4. Tenants are tight; isolation is total

When --api is running, every request authenticates with a bearer token tied to a tenant. From there, every read enforces tenant_id match. Conversations, messages, memory entries, relations, artifacts, scratchpads, agents — none of them are visible across tenant boundaries.

5. Memory: soft over hard, search wants recall, browse wants precision

The structured memory layer makes three choices that compound into its overall shape:

/mem invalidate <id> sets valid_to rather than deleting the row. Hard-delete still exists (DELETE/v1/memory/entries/:id) but the common lifecycle is "fact retired, not erased."

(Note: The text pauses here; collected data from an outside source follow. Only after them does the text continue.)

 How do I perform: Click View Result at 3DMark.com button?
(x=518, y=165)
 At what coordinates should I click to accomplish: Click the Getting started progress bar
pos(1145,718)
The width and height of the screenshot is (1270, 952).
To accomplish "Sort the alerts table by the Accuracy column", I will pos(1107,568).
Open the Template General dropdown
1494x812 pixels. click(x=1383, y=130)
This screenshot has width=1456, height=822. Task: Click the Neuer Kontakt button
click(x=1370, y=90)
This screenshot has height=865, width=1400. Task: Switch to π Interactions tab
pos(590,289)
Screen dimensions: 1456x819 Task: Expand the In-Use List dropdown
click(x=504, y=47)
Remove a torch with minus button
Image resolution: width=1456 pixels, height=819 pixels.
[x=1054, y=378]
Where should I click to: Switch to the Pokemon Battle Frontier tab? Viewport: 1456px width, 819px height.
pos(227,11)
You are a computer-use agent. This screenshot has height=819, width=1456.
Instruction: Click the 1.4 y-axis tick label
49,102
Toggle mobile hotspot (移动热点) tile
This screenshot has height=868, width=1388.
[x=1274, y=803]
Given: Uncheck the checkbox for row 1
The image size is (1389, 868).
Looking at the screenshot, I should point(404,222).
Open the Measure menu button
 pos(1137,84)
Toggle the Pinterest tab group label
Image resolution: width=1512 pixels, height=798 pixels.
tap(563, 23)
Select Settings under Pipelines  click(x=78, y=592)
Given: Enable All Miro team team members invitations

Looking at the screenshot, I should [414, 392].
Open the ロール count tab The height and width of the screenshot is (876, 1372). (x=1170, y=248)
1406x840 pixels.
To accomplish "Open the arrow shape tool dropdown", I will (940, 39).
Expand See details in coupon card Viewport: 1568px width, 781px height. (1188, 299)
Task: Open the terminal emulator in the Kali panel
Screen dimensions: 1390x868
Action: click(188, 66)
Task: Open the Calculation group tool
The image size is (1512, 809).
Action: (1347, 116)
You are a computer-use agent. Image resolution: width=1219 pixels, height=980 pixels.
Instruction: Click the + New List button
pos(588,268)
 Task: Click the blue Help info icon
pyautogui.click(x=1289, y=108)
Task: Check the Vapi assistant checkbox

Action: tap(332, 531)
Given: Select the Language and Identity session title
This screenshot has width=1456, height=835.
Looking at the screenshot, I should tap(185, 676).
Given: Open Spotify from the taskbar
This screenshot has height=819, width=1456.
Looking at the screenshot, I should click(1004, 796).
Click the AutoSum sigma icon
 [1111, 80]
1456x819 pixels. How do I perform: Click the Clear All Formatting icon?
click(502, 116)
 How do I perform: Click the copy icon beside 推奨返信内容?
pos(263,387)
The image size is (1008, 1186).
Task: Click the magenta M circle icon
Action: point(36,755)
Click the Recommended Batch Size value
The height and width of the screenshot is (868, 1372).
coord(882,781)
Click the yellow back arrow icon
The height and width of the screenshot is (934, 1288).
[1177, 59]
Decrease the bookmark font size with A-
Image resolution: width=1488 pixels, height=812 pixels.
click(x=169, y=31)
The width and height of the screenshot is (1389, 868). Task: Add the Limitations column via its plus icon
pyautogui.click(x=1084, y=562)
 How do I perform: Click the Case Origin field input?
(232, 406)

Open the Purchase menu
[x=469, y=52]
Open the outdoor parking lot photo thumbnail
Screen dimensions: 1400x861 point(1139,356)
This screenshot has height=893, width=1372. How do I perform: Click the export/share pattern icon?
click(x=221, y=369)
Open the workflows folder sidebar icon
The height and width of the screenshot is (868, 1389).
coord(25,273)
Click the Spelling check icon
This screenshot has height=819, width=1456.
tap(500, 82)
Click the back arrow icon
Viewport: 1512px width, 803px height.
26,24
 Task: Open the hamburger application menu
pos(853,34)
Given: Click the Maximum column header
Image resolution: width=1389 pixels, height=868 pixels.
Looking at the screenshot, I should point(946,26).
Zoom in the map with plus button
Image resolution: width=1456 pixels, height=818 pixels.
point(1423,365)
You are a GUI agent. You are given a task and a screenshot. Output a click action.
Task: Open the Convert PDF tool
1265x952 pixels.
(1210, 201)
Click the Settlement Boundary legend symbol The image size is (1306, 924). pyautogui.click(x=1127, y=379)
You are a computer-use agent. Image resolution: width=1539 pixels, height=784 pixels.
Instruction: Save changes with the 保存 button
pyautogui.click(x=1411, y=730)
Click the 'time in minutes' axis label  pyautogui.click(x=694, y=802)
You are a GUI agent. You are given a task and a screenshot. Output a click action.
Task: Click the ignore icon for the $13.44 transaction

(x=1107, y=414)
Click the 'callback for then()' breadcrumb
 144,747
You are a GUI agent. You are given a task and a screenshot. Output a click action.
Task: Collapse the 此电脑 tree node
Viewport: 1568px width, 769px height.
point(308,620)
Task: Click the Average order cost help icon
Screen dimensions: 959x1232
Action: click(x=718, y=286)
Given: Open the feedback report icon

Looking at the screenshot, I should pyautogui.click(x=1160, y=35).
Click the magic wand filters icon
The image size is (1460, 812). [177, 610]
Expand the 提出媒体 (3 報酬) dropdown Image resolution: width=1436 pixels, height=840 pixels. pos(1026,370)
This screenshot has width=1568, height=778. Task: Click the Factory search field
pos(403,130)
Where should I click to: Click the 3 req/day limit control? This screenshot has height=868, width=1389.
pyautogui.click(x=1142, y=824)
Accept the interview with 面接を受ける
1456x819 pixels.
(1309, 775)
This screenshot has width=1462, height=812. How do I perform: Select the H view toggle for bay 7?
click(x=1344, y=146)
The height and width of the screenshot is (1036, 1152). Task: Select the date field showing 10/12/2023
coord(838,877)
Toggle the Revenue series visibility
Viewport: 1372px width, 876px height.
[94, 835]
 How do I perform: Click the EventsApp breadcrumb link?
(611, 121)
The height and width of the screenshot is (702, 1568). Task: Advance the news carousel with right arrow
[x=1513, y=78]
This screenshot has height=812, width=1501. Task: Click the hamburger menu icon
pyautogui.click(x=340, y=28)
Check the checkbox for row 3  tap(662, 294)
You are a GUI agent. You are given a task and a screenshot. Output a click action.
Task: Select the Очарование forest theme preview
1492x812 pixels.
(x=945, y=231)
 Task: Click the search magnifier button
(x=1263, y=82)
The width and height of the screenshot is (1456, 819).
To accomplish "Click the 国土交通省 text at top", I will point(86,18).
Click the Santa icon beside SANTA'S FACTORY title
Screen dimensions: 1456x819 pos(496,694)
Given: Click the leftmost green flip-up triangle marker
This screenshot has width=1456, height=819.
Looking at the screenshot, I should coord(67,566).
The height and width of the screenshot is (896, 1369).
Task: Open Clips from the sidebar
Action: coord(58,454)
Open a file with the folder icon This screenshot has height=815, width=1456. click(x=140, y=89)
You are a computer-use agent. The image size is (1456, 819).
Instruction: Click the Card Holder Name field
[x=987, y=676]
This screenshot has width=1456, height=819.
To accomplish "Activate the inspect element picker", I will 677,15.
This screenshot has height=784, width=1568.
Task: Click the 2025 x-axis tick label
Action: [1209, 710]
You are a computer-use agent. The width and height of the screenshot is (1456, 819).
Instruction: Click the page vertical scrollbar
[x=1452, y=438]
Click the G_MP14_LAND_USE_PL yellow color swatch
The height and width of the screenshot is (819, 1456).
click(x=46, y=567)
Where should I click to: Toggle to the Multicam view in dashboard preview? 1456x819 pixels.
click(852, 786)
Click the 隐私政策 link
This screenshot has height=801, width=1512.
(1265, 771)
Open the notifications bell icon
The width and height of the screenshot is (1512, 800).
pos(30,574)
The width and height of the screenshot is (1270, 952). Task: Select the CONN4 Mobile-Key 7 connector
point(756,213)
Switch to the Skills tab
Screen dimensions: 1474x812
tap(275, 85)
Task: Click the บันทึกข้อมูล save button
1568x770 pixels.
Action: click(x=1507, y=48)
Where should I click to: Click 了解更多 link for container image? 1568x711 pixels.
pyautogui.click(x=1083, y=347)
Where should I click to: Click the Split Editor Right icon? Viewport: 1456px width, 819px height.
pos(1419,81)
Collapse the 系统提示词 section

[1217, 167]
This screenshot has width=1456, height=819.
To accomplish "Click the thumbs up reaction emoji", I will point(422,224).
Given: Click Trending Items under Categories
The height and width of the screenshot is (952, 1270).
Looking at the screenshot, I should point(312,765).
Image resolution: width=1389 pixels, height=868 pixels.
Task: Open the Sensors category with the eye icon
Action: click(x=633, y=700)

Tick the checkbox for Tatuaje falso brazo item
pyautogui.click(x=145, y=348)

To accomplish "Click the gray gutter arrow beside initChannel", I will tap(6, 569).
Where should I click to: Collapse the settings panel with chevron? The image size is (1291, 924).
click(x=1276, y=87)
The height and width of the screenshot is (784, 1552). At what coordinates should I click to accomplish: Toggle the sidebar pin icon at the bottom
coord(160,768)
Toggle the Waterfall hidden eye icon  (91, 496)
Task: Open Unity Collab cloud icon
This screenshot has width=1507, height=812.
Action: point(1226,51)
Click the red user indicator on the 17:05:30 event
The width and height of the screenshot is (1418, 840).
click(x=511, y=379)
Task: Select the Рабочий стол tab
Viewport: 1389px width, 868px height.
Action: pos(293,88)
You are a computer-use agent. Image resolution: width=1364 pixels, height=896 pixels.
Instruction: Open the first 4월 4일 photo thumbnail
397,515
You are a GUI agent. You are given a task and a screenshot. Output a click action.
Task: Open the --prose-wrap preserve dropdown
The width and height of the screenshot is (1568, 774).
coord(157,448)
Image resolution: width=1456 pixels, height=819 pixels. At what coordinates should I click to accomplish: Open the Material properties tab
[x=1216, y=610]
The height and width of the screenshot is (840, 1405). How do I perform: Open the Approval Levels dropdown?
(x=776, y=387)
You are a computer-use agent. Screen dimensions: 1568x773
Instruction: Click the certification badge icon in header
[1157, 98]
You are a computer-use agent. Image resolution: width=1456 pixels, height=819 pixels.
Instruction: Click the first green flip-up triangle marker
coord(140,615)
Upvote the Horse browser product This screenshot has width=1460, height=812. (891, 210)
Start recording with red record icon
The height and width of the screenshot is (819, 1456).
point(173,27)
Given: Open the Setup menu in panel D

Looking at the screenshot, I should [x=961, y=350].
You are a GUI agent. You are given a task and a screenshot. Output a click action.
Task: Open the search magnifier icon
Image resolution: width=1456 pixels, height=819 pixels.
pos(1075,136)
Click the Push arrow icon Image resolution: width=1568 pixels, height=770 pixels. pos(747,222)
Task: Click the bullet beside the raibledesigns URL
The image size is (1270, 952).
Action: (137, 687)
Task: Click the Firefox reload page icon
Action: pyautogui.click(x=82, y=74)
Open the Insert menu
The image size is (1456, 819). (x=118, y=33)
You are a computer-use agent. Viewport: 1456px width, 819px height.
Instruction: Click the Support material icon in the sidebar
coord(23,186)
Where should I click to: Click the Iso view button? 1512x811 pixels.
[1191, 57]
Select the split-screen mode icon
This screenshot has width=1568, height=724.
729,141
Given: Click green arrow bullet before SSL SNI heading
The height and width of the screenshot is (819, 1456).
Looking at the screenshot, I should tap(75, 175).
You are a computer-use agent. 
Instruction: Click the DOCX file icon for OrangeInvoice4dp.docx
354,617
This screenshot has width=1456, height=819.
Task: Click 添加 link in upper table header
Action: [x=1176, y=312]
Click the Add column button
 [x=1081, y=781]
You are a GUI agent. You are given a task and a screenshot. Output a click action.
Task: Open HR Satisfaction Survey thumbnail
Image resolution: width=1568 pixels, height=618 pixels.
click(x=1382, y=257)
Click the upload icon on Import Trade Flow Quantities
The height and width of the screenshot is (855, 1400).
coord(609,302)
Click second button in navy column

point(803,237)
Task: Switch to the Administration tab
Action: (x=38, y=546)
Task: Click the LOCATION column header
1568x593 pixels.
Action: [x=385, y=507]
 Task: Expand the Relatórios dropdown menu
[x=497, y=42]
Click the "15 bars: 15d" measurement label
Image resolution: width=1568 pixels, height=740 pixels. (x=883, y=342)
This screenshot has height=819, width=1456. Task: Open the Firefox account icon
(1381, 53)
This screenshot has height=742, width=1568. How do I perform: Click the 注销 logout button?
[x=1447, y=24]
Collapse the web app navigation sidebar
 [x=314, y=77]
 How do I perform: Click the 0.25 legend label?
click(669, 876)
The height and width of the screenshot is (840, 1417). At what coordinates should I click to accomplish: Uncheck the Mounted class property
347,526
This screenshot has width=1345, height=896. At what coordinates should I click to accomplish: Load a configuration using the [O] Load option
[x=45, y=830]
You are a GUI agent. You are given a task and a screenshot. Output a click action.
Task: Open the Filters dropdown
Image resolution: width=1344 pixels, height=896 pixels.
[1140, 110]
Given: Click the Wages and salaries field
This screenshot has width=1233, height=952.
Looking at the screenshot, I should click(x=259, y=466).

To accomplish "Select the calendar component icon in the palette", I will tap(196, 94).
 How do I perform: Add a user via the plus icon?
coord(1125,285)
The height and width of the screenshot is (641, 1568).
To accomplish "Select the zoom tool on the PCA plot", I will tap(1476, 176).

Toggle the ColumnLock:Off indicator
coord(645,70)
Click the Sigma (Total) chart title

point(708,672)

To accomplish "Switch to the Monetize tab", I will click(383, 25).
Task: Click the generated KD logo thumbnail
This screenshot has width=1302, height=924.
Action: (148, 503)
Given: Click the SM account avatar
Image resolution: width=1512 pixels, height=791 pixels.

The same reversibility principle shows up in artifacts (PUT-on-conflict replaces with quota math accounting for the prior size), in tenants (disable, not delete), and in conversations (cascade-delete erases artifacts and memory links — but only when you explicitly ask for the cascade).

/mem entries type=project is a hard filter — the agent is browsing a category, exclusion is correct. But /mem search <query> type=project is a different shape: the agent is trying to find something, and aggressive filtering loses recall. The retrieval layer treats type and tag matches as score multipliers (~30% for type, ~20% for tag) rather than WHERE clauses. Project entries rank higher when the caller passed types=[project], but reference and learning matches still appear if they're a better lexical fit. The agent gets the answer it needed even when it over-specified the filter.

Retrieval is layered: lexical → locality → semantic.

6. Operational scope: do the distinctive thing well; let the proxy do the rest

Arbiter binds 127.0.0.1 by default and speaks plain HTTP. There is no built-in TLS, no built-in rate limiter, no built-in DDoS protection, no built-in WAF. Operational notes makes this explicit: deploy behind a reverse proxy (nginx, caddy, cloudflare).